UNITED NATIONS — Defying extraordinary pressure from President-elect Donald J. Trump and furious lobbying by Israel, the Obama administration on Friday allowed the United Nations Security Council to adopt a resolution that condemned Israeli settlement construction.
The administration’s decision not to veto the measure broke a longstanding American policy of serving as Israel’s sturdiest diplomatic shield at the United Nations.
While the measure will have no practical impact on the ground, it was regarded as a major rebuff to Israel that could increase its isolation over the paralyzed peace process with the Palestinians, who have sought to establish their own state on territory held by Israel.
Applause broke out in the 15-member Security Council’s chambers following the vote on the measure, which passed 14-0, with the United States abstaining.
The vote came a day after Mr.
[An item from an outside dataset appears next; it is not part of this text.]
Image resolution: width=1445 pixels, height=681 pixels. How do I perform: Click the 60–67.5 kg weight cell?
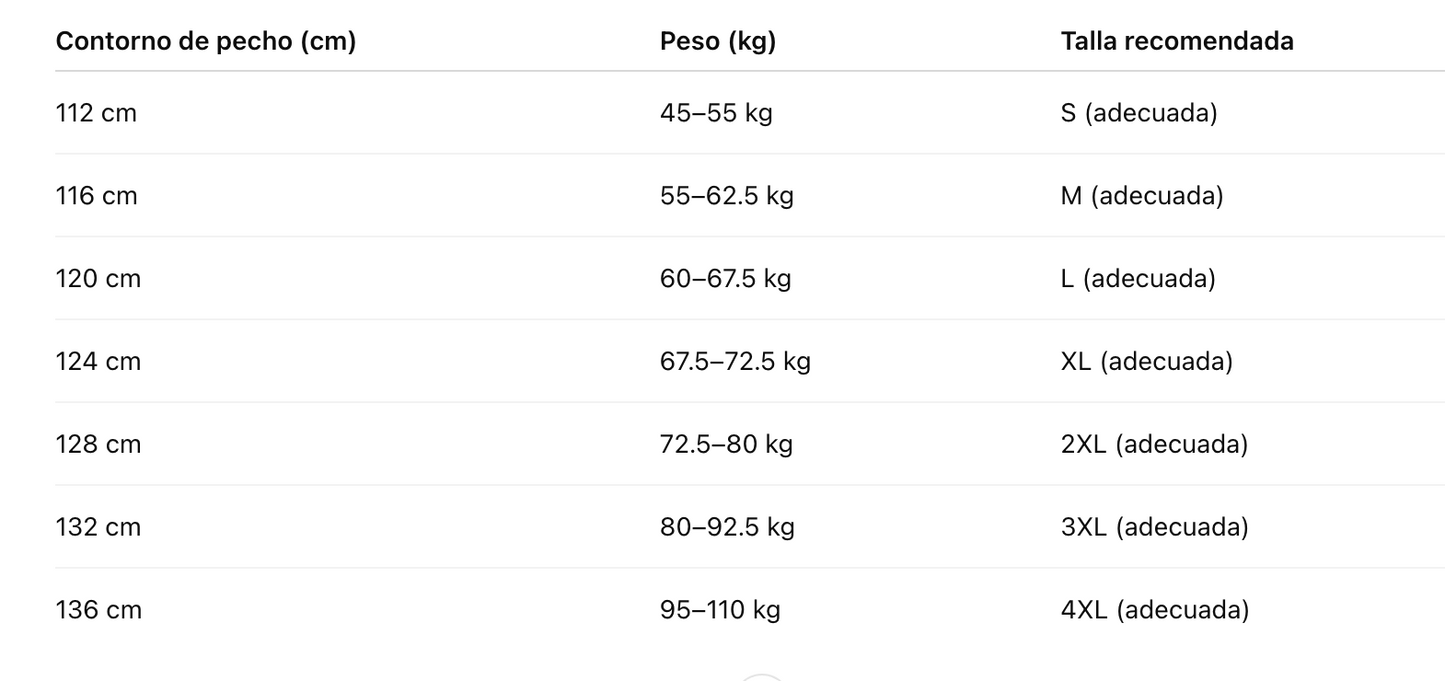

Trump personally intervened to keep the measure, proposed by Egypt, from coming up for a vote on Thursday, as scheduled. Mr. Trump’s aides said he had spoken to the Israeli prime minister, Benjamin Netanyahu. Both men also spoke to the Egyptian president, Abdel Fattah el-Sisi. Egypt postponed the vote.
But in a show of mounting frustration, four other countries on the Security Council — Malaysia, New Zealand, Senegal and Venezuela — all of them relatively powerless temporary members with rotating two-year seats, snatched the resolution away from Egypt and put it up for a vote Friday afternoon.
The departing Obama administration has been highly critical of Israel’s settlement building, describing it as an impediment to a two-state solution to the Israeli-Palestinian conflict. Mr. Trump has made clear that he will take a far more sympathetic approach to Israel when his administration assumes office in a month.
Mr. Trump’s comments on the issue amounted to his most direct intervention on United States foreign policy during his transition to power.
The United States ambassador, Samantha Power, portrayed the abstention as consistent with the American disapproval of settlement-building, but she also criticized countries at the United Nations for treating Israel unfairly. She said the United States remained committed to its “steadfast support” for Israel and reminded the council that Israel received an enormous amount of American military aid.
Ms. Power said the United States chose not to veto the resolution, as it had done to a similar measure under Mr. Obama in 2011, because settlement building had accelerated so much that it had put the two-state solution in jeopardy, and because the peace process had gone nowhere.
“Today the Security Council reaffirmed its established consensus that settlements have no legal validity,” she said. “The United States has been sending a message that settlements must stop privately and publicly for nearly five decades.”
Israel’s ambassador to the United Nations, Danny Danon, who had urged the American delegation to block the measure, expressed his disappointment in a statement that looked forward to a change in policy under Mr. Trump.
“It was to be expected that Israel’s greatest ally would act in accordance with the values that we share and that they would have vetoed this disgraceful resolution,” he said.
The resolution condemned Israeli housing construction in East Jerusalem and the occupied West Bank as a “flagrant violation under international law” that was “dangerously imperiling the viability” of a future peace settlement establishing a Palestinian state.
The resolution also includes a nod to Israel and its backers by condemning “all acts of violence against civilians, including acts of terror, as well as all acts of provocation, incitement and destruction.” That language is diplomatic scolding aimed at Palestinian leaders, whom Israel accuses of encouraging attacks on Israeli civilians.